The fighting on Pork Chop Hill on March 31, 1953, though, is probably DeCarlo's most memorable battle.
"Pork Chop Hill changed hands a dozen times during the war," he said.
"One night, North Korean soldiers were looking right down on us from Old Baldy, a nearby hill about 150 meters higher. There was a full moon that night," he said. "A 61-millimeter round landed six to eight feet from me. It should have killed me."
Instead, the round had a delayed fuse. DeCarlo got hit with, as he says, "a bushel of dirt" -- and a bunch of shrapnel
"About 100 pieces of shrapnel hit my left side -- my knee, thigh, hand, arm, neck and face. I ended up in a MASH [Mobile Army Surgical Hospital] hospital for two weeks. Unfortunately, they had no female nurses.
"That MASH hospital also had no X-ray machines, so they sent me to a Norwegian evacuation hospital to get all my shrapnel out," DeCarlo said. "There were beautiful Norwegian nurses in that hospital, dozens of them."
After spending time in the second hospital, DeCarlo returned to the battle zones for "light duty."

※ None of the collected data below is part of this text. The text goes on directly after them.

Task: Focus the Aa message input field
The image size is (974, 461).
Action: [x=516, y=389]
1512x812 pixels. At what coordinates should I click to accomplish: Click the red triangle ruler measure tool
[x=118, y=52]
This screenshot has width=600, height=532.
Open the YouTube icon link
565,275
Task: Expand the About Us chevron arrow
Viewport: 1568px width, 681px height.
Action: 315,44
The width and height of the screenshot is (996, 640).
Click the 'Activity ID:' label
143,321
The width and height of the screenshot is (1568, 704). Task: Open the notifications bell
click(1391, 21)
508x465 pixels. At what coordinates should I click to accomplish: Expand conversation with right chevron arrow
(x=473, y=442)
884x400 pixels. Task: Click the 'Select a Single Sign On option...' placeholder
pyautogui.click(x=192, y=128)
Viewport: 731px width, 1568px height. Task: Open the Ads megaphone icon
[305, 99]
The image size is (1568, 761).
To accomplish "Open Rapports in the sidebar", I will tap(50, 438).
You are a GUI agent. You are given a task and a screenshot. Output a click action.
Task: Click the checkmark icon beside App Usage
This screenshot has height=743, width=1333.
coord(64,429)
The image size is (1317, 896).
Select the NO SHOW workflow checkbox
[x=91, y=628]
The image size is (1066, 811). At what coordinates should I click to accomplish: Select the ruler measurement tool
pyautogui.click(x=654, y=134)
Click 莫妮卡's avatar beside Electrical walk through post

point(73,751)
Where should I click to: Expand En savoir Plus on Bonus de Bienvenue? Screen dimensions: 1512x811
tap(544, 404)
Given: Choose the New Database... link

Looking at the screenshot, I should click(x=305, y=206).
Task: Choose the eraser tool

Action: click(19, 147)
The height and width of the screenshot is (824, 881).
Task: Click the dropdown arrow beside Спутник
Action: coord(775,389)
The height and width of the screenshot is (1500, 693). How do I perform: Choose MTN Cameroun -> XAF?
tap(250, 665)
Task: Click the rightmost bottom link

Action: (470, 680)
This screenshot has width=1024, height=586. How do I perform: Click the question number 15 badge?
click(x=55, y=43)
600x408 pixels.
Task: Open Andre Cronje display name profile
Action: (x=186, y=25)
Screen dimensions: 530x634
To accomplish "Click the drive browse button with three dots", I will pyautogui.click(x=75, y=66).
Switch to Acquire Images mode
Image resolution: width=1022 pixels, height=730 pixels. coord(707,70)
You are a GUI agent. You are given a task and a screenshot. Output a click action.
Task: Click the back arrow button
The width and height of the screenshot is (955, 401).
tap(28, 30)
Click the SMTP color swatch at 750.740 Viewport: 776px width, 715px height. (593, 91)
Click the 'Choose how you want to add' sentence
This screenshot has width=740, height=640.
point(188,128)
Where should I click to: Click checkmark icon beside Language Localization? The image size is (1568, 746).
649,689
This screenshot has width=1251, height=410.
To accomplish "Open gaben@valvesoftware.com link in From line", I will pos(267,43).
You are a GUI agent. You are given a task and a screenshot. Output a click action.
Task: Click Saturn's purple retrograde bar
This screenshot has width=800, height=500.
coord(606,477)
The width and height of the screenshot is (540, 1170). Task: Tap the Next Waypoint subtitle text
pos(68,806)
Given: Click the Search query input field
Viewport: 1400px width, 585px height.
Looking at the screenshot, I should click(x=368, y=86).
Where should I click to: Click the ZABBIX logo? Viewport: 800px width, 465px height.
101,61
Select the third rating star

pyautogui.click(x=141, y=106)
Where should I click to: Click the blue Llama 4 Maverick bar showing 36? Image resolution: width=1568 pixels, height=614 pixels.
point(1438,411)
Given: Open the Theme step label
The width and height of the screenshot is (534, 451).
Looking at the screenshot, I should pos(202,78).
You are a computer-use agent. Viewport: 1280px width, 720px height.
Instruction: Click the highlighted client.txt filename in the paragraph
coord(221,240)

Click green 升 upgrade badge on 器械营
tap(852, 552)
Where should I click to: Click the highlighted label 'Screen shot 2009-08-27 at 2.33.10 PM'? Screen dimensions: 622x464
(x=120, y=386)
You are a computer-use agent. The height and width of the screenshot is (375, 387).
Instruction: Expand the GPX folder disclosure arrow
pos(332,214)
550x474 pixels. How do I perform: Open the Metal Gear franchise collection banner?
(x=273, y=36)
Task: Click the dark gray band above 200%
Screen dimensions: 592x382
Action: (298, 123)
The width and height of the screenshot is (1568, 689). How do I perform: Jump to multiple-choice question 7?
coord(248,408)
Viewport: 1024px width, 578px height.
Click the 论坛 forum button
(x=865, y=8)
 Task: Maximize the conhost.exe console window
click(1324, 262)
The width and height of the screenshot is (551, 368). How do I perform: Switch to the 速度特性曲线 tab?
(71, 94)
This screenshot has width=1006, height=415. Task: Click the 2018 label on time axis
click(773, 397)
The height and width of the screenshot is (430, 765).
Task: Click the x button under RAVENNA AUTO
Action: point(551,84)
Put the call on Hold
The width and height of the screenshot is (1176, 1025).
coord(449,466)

"I wanted to be sent back up front. I had probably recovered by 90 percent within three to four weeks, but I lost hearing in my left ear" he said. "Since I was hit, I have never been able to even hear a wristwatch tick from this ear."
DeCarlo was discharged from active duty in April 1954. He joined the Army Reserve, where he spent seven years as a master sergeant.
Today, DeCarlo's home is filled with photographs, medals and other memorabilia from his life, including several framed photographs of an iconic movie star.
"I got to see Marilyn Monroe at the 7th Infantry Division headquarters in Korea in February 1953," DeCarlo said. By waiting in line for hours, he got to sit in the front row for her performance.
The Korean War began on June 25, 1950, when North Korea invaded South Korea. After weeks of negotiations, an armistice was signed on July 27, 1953 that ended the fighting.
DeCarlo said he remembers "my buddy Jim Summy, a cook in the infantry. He was the toughest friend for me to lose.